===== Texto proporcionado
Los problemas de la democracia

Los libros de teoría política enseñan que las elecciones son una excelente oportunidad para que los partidos seleccionen a los mejores candidatos en impecables comicios internos y éstos luego debatan civilizadamente con los candidatos rivales los problemas de la sociedad. Ciudadanos inteligentes, cultos y hasta con conciencia de clase escucharían con atención los argumentos de los candidatos en actos públicos, en donde los argumentos serían más importantes que las consignas; luego esos ciudadanos se tomarían algunos días para reflexionar sobre el gobierno que más le conviene a la nación y el día de las elecciones asistirían a la mesa que les corresponde para votar, sin esperar que alguna «combi» los pase a buscar y los estimule con un choripán y una cajita de vino.
==========
Lista de actividades:
1 > Resume en dos oraciones el texto proporcionado.
2 > ¿Qué cualidades atribuye el texto proporcionado a los ciudadanos que escucharían a los candidatos? Enuméralas todas.
===== Datos proporcionados
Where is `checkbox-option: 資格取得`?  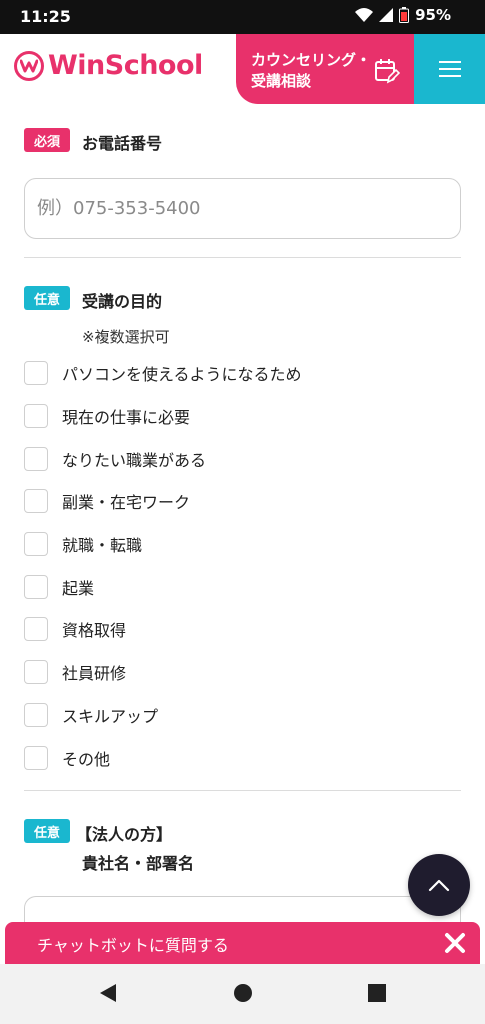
==========
Conjunto de respuestas:
1 > Según los libros de teoría política, las elecciones permiten que los partidos elijan a sus mejores candidatos en comicios internos impecables y que estos debatan civilizadamente con sus rivales sobre los problemas de la sociedad. En ese modelo, ciudadanos inteligentes y cultos escucharían los argumentos, reflexionarían algunos días sobre el gobierno más conveniente para la nación y votarían sin esperar que una «combi» los buscara y los estimulara con un choripán y una cajita de vino.

2 >
- Inteligentes
- Cultos
- Con conciencia de clase